Angry trades unionists have hit out at the "completely unjustifiable" £190,000 plus salary of the prospective new Burton and Derby NHS supremo ahead of the controversial health merger.
New figures released by Derby Teaching Hospitals NHS Foundation Trust show that Gavin Boyle, who is set to head the merged NHS Trust, is currently earning more money than Prime Minister Theresa May.
The recently published annual report and accounts guide from the Foundation Trust shows that Mr Boyle was paid between £190,000 and £195,000 from March 31, 2016 to March 31, 2017. The Prime Minister's salary has been quoted as £152,532.
The chairman of Derby Teaching Hospitals Foundation Trust John Rivers said Mr Boyle's salary reflected the demands of the role and had been determined by the Trust's remuneration committee after benchmarking against other large NHS trusts.
But William Walker, secretary of East Staffordshire Trade Union Council hit back - and claimed money allocated for executive pay would be better spent on frontline NHS services.
Mr Boyle is the current chief executive of the Derby trust and has already been named in the same role should the planned merger go through.
The merger will see a new NHS trust formed as Derby Teaching Hospitals NHS Foundation Trust acquires the Burton hospitals trust in the proposed merger.
It has also already been confirmed that the current boss of the Burton trust, Helen Scott-South, 60, will retire after more than 40 years with the NHS, if the merger is approved.
She has decided to step down after a 42-year career with the NHS, after deciding not to throw her hat into the ring for the new top job, it has been revealed.
The recently published annual report and accounts guide from Derby Teaching Hospitals NHS Foundation Trust shows how the trust has performed across the past financial year.

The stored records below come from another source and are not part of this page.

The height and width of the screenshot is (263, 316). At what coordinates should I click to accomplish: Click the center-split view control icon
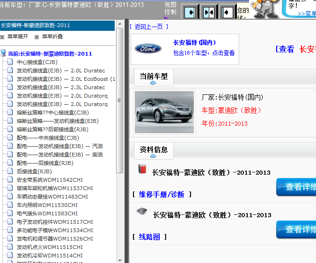coord(209,11)
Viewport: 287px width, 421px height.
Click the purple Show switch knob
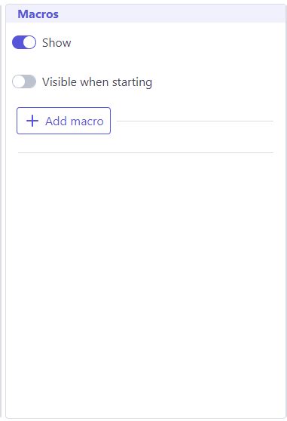click(29, 42)
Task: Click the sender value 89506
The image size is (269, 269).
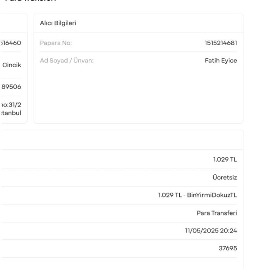Action: click(12, 87)
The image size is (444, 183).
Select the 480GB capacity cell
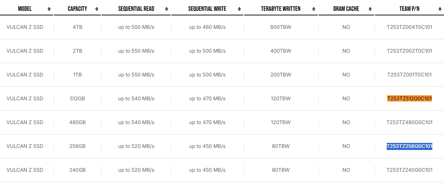pos(78,122)
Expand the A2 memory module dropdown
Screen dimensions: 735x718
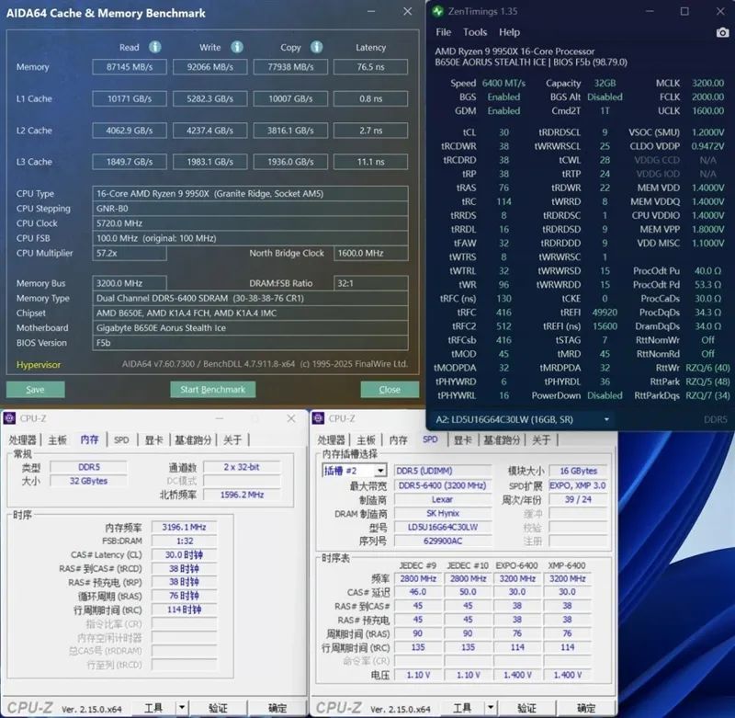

Included in the report is all the salaries earned by executives and non-executive directors in the trust, including Gavin Boyle.

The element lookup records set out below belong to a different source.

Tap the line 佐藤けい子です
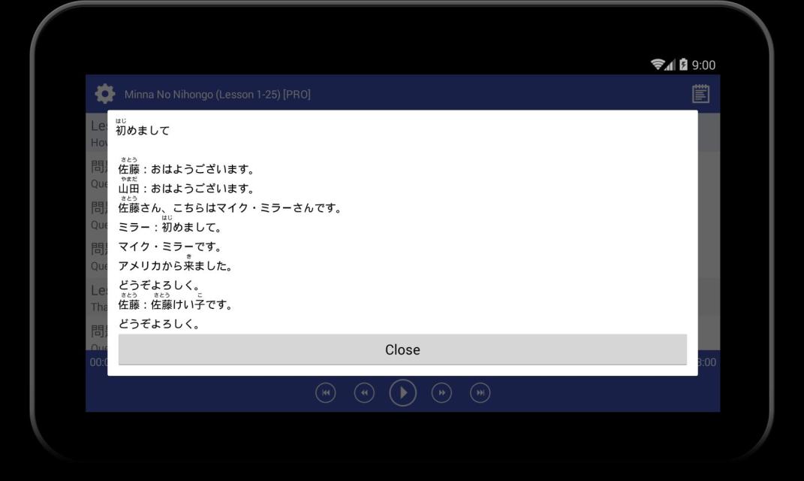tap(175, 305)
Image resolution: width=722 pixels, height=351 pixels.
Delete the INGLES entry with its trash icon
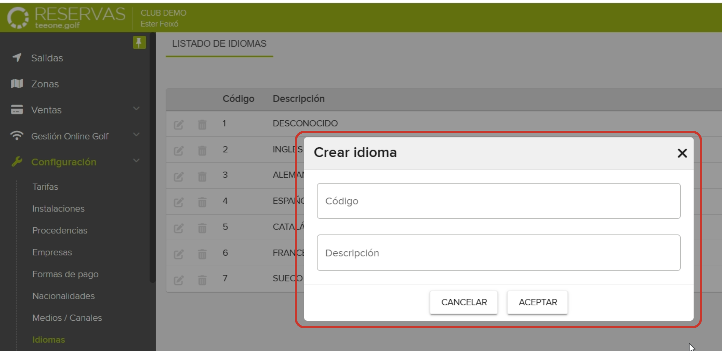tap(202, 150)
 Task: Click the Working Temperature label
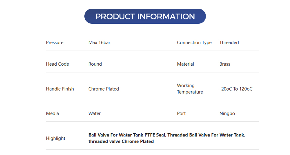pyautogui.click(x=190, y=89)
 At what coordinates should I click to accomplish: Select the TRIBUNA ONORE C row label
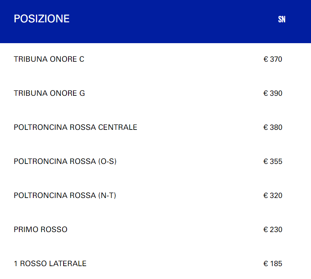49,59
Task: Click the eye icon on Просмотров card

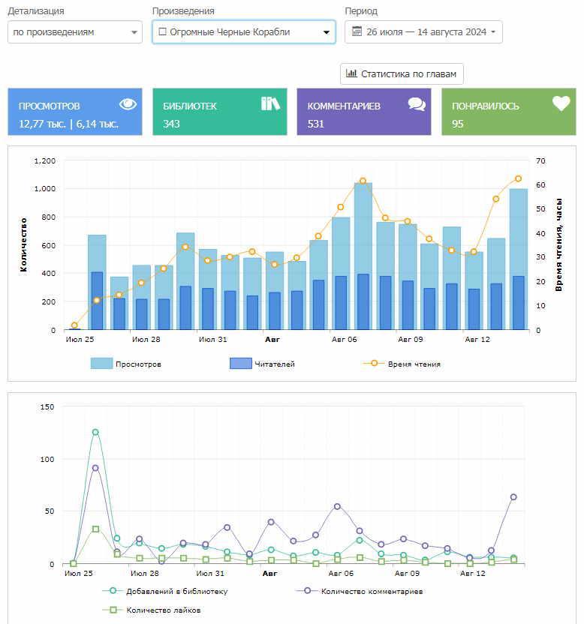Action: point(128,104)

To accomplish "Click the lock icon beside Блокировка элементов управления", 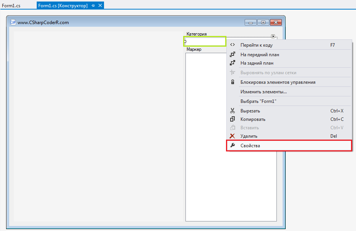I will [232, 82].
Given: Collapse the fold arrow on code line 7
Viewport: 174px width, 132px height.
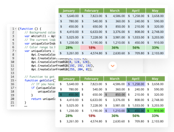Looking at the screenshot, I should tap(16, 51).
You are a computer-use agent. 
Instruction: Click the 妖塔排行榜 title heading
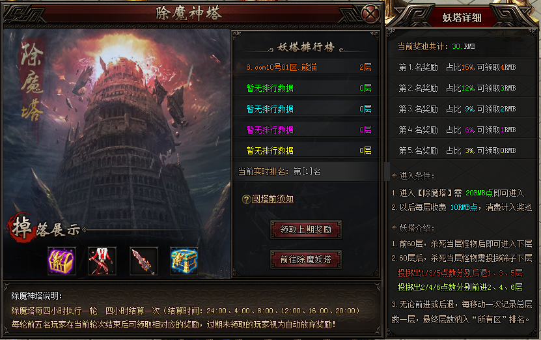[306, 48]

It is revealed that between March 31, 2016 and March 31, 2017, Mr Boyle was paid a salary of between £190,000 and £195,000.
Comparatively, Prime Minister, Theresa May earned a salary of £152,532 from April 1, 2016, according to Government statistics.
Mr Walker said: "The salary earned by Mr Boyle is completely unjustifiable when you have student nurses having their bursaries cut and fully qualified nurses who have not had a pay rise for years struggling to make ends meet.
"When you look at the combined salaries of the current Derby board, it equates to over £1 million of taxpayers money. It is extremely disappointing that such vast amounts of public money should go to hospital stakeholders rather than to frontline NHS services.
"Should this unwanted takeover go through, Mr Boyle will become the CEO of the new trust covering Burton. We would now call on him and those pushing through this takeover to immediately declare Mr Boyle’s salary once the trusts combine.
"Such extortionate pay packets only further highlight just how far out of touch these senior figures are from public opinion and more importantly from the plight of NHS staff and patients who will ultimately lose out because of their desire to drive through a privatisation agenda."
The chairman of Derby Teaching Hospitals NHS Foundation Trust, John Rivers sought to quell the trade union's concerns, and said: "The chief executive's salary was determined by the trust's remuneratrion committee, after benchmarking against other large NHS trusts, and it was approved on his appointment by HM Treasury."Gavin Boyle is leading a large complex organisation with more than 8,500 employees and an annual turnover of £500 million.
"His is a challenging role and his salary reflects the demands placed on him in providing strong leadership at Derby Teaching Hospitals, which is proud of its reputation for high quality patient care.
"It is absolutely key that we attract and retain the best individuals to lead our trust at a time when the NHS is under considerable pressure.
"There have been no discussions to date about salaries for any prospective director of a new organisation post-merger."
The Burton and Derby hospital trusts merger so far
Final planning for the proposed merger is still being finalised and should be submitted and reviewed by the end of the year.
Earlier this year, in June, it was announced at a Healthwatch meeting that the outline business case for the partnership of the organisations, with a recommendation to merge, was approved.
Fears have been raised by many, particularly in Burton, that the hospital could lose services, including the accident and emergency department.
Concerns were raised that the A and E department at Queen's Hospital could be downgraded to an urgent care centre, meaning it would not operate 24-7. The Burton Mail, as well as the town's MP Andrew Griffiths, joined the fight to keep it open.
At the Healthwatch meeting it was confirmed by bosses from both respective trusts, Helen Scott-South from Burton and Gavin Boyle from Derby, that the A and E department would not close.
A new trust will be formed, if the current plans go ahead, under a new combined title. The chairman will be John Rivers, the current chairman of both Derby and Burton trusts, and chief executive of Derby Teaching Hospitals NHS Foundation Trust, Gavin Boyle will take up the same role at the new trust.